Rede von Clara Bünger,

Sehr geehrte Frau Präsidentin! Liebe Kolleginnen und Kollegen! Ich möchte mit einem kleinen persönlichen Erlebnis beginnen. 2014 durfte ich im Rahmen meiner Ausbildung bei der Menschenrechtsorganisation ECCHR mit Edward Snowden sprechen – leider nur digital, weil er ohne die Gefahr der Auslieferung an die USA, wo ihm eine hohe Strafe droht, nicht nach Deutschland reisen konnte. Für mich war sein Handeln sehr beeindruckend, als er im Jahr 2013 die weltweite Massenüberwachung durch die NSA aufdeckte und mit seinen Enthüllungen das Ausmaß der Überwachungs- und Spionagepraktiken von US-Geheimdiensten der Öffentlichkeit zugänglich machte. Denn nur durch diese Kenntnis – das haben auch Sie gesagt, Herr Fiedler – und durch die geleakten Informationen war es möglich, eine breite Diskussion in der Gesellschaft zu führen.

Ich finde, es ist ein Riesenskandal, dass Sie, Herr Jacobi, den Namen Edward Snowden auch nur in den Mund nehmen

(Fabian Jacobi [AfD]: Ach? Das ist verboten?)

und für Ihre rechte Hetze verwenden. Das ist wirklich ein Riesenskandal. Schämen Sie sich!

(Beifall bei der LINKEN, der SPD und dem BÜNDNIS 90/DIE GRÜNEN sowie bei Abgeordneten der FDP – Lachen bei der AfD)

Wenn er das wüsste! Er würde nie ein Wort mit Ihnen wechseln.

(Fabian Jacobi [AfD]: Allen Ernstes? – Weiterer Zuruf von der AfD: Und das von der Mauermörderpartei!)

Viele Menschen – auch mich – hat sein Mut, sein Wissen über die massiven Eingriffe in Grundrechte mit der Welt zu teilen

(Fabian Jacobi [AfD]: Ich habe gerade vor der letzten Diktatur gewarnt, die in dieser Stadt ihre Hauptstadt hatte, und das war Ihre Partei, die hier als Diktatur regiert hat!)

und damit seine eigene Freiheit aufs Spiel zu setzen, sehr bewegt; er hat einen immensen Eindruck bei mir hinterlassen.

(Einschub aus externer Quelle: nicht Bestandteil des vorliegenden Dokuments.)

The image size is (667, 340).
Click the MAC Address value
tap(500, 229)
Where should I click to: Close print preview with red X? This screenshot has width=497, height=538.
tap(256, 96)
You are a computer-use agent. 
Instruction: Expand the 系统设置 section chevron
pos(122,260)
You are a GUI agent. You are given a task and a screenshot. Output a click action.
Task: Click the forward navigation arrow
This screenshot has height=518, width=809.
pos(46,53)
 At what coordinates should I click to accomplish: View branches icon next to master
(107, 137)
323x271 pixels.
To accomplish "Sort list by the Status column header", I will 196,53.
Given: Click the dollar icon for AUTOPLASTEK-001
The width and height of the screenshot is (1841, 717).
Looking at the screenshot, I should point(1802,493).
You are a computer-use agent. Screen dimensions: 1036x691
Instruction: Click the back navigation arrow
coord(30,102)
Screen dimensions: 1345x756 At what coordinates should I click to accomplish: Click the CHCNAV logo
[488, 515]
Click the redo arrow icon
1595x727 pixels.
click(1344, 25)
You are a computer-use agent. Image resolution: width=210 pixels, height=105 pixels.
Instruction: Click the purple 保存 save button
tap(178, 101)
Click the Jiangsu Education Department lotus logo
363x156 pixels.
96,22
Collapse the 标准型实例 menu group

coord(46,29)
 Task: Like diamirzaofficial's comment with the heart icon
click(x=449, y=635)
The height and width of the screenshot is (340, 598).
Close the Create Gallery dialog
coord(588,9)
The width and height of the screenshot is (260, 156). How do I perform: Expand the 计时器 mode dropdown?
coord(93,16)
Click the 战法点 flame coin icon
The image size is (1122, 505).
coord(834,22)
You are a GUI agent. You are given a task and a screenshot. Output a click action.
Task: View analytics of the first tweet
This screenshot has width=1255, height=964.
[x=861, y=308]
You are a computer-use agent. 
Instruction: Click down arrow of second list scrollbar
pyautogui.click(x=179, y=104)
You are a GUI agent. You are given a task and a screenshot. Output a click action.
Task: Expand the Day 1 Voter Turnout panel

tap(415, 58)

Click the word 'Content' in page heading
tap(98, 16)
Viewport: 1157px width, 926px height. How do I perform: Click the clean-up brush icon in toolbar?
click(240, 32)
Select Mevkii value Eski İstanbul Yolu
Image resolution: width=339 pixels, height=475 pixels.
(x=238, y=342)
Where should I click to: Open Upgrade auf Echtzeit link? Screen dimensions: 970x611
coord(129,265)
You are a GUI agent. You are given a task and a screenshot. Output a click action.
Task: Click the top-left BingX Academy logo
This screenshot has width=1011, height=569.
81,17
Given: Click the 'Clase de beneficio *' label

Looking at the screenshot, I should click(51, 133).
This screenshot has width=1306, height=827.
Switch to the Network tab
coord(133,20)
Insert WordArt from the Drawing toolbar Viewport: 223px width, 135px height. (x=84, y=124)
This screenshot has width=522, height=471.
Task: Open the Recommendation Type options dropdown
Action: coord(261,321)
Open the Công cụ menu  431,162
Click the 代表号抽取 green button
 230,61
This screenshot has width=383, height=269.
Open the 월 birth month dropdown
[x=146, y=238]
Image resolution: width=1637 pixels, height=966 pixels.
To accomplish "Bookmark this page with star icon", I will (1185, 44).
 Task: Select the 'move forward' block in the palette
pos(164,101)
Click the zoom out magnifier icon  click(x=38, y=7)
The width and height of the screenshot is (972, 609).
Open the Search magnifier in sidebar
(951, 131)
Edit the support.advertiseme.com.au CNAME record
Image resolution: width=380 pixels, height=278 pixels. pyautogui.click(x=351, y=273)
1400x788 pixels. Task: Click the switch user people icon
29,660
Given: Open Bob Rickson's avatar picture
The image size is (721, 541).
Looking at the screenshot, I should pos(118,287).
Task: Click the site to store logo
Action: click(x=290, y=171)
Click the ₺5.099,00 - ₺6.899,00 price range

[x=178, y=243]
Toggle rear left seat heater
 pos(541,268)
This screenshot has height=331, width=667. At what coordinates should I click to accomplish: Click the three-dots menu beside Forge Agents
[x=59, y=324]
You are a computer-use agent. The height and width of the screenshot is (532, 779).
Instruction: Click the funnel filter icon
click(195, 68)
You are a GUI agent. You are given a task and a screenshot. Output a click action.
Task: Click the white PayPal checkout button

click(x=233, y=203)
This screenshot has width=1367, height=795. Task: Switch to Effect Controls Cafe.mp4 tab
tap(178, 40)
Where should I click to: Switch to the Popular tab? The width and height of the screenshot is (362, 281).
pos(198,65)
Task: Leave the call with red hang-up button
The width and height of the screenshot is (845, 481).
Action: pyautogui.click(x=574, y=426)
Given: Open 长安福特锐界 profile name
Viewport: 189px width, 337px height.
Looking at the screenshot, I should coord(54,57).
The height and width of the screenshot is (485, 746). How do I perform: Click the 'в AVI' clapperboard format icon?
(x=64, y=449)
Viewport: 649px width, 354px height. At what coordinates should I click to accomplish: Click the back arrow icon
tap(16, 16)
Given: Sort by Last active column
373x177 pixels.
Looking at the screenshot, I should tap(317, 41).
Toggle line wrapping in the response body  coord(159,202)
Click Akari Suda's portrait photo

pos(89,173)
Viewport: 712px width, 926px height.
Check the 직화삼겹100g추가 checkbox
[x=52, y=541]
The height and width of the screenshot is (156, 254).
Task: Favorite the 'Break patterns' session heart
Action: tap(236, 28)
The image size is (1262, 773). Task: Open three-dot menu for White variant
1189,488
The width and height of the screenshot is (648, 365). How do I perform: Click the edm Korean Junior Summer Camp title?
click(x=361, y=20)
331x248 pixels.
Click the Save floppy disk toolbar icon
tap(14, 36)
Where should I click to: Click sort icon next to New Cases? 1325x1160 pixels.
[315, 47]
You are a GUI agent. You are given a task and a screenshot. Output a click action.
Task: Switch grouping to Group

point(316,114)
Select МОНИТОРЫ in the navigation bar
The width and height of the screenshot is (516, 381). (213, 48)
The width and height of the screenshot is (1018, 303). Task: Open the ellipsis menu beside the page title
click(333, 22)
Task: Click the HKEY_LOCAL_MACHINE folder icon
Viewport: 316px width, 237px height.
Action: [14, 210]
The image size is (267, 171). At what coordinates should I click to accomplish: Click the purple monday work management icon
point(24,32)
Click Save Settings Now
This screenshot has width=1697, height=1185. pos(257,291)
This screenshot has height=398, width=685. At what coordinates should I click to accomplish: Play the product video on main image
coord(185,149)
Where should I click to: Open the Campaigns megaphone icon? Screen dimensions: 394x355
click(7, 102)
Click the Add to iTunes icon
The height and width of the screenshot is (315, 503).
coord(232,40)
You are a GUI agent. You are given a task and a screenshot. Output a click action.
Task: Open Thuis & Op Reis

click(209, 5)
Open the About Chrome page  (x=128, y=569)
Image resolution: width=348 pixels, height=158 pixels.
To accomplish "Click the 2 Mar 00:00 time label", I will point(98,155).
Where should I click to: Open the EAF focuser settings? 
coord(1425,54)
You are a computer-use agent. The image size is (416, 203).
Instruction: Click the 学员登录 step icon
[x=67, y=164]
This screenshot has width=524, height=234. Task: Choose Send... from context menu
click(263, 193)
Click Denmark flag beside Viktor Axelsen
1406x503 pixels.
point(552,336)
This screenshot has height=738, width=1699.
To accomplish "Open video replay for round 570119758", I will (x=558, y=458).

Whistleblower/-innen verdienen unsere Anerkennung und unseren Schutz,

(Beifall bei der LINKEN)

weil sie eben nicht zu ihrem eigenen Vorteil Missstände aufdecken,

(Stephan Brandner [AfD]: Die heißen Hinweisgeber, nicht Whistleblower!)

sondern weil sie dies für unsere Demokratie und unsere Rechtsstaatlichkeit tun.

(Beifall bei der LINKEN – Zuruf des Abg. Jürgen Braun [AfD])

Ohne dieses Insiderwissen wären viele Straftaten und Skandale niemals aufgedeckt worden.

Die EU-Hinweisgeberrichtlinie wird nun endlich – ein Jahr nach Ablauf der Frist – in nationales Recht umgesetzt. Das ist gut, und das begrüßen wir auch. Es wurden noch einige Punkte nach der Sachverständigenanhörung aufgenommen – das ist gut –, wie zum Beispiel die Pflicht zur Bearbeitung anonymer Meldungen. Erhebliche Lücken bestehen aber weiterhin im staatlichen Bereich. Zwar können jetzt auch Verstöße von Beamtinnen und Beamten gegen die Verfassungstreuepflicht gemeldet werden. Das ist richtig und gerade nach der Reichsbürger-Razzia – es wurde gesagt – auch dringend notwendig. Der Entwurf versagt aber gerade bei Whistleblowerinnen und Whistleblowern; denn ein deutscher Edward Snowden wäre nach dem geplanten Gesetz nicht geschützt.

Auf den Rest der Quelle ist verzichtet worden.